| WHAT IS ASKED |
**1.** In the mining news briefs, retype character for character the part that opens with the words containing "TMCR is paying" and closes with "secured credit facility.".
**2.** According to the mining news briefs, how much direct-reduction-grade pellet output per year is the Nashwauk taconite project designed for?

| SOURCE |
----
TMCR is paying $132.5 million for a 1% index-priced gross overriding royalty on Mesabi Metallics’ Nashwauk taconite project in Minnesota, which is designed for up to 8.5 million tonnes per year of direct-reduction-grade pellets over a 23+ year mine life. The nearly 93%-complete mine and pellet plant, backed by India’s Essar Group and up to $10 billion in US Export-Import Bank support, targets first output in H2 2026 and full production in 2027. TMCR will fund the deal via a $75 million private placement at $13 per share and a proposed $50 million senior secured credit facility.
Chile’s Senate is reviewing a cross‑party bill to create a dedicated legal regime for critical minerals, adding standards for management, information, traceability and operational continuity across the full value chain without amending core mining laws. The draft defines critical minerals as lithium, cobalt, nickel, graphite, copper, rare earths, molybdenum, rhenium, antimony, selenium, silicon, tellurium and indium, all tied to batteries, electrification and solar technologies. For operators, the shift signals tighter oversight on processing and supply‑chain transparency rather than new concession rules.
British Columbia’s mining sector generated C$19.6 billion in economic output, supported 56,000 jobs and delivered nearly C$6 billion in government revenue in 2024 from just 18 mines and two smelters, according to a new MABC economic impact study. Three of four mining projects on the province’s 18-project priority list, including Teck’s Highland Valley Copper extension and Skeena’s Eskay Creek, now have permits, while 24 proposed northern B.C. projects could add over C$67 billion in construction-phase output. MABC CEO Michael Goehring warned that DRIPA-related legal uncertainty, extended permitting timelines and new PST on professional services risk deterring investment, as B.C. also faces a forecast need for 5,000 additional mine workers over the next decade.
----
| RECORDED INFORMATION |
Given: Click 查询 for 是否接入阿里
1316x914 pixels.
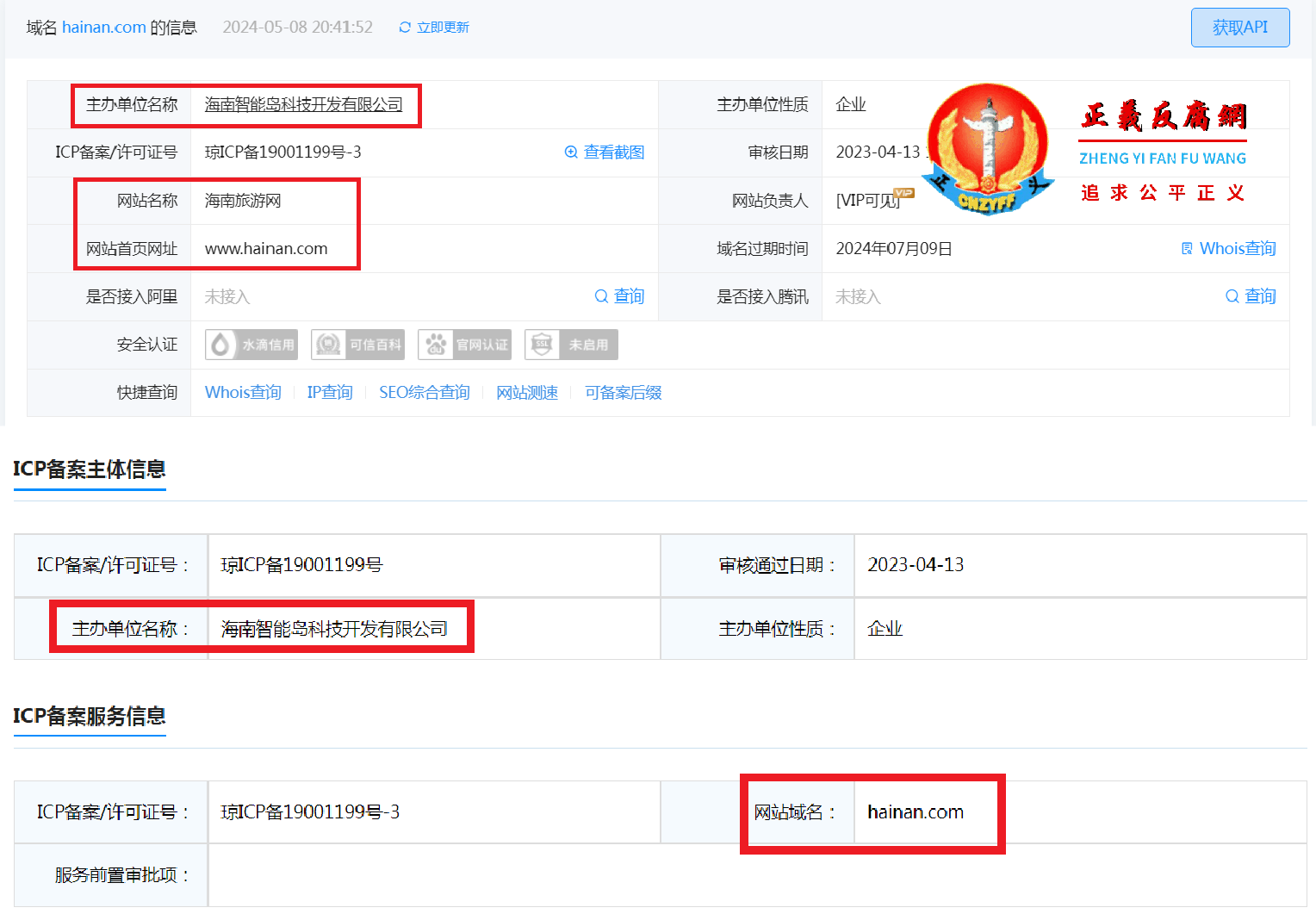Looking at the screenshot, I should [x=627, y=296].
----
| OUTPUTS |
**1.**
TMCR is paying $132.5 million for a 1% index-priced gross overriding royalty on Mesabi Metallics’ Nashwauk taconite project in Minnesota, which is designed for up to 8.5 million tonnes per year of direct-reduction-grade pellets over a 23+ year mine life. The nearly 93%-complete mine and pellet plant, backed by India’s Essar Group and up to $10 billion in US Export-Import Bank support, targets first output in H2 2026 and full production in 2027. TMCR will fund the deal via a $75 million private placement at $13 per share and a proposed $50 million senior secured credit facility.

**2.** Up to 8.5 million tonnes per year.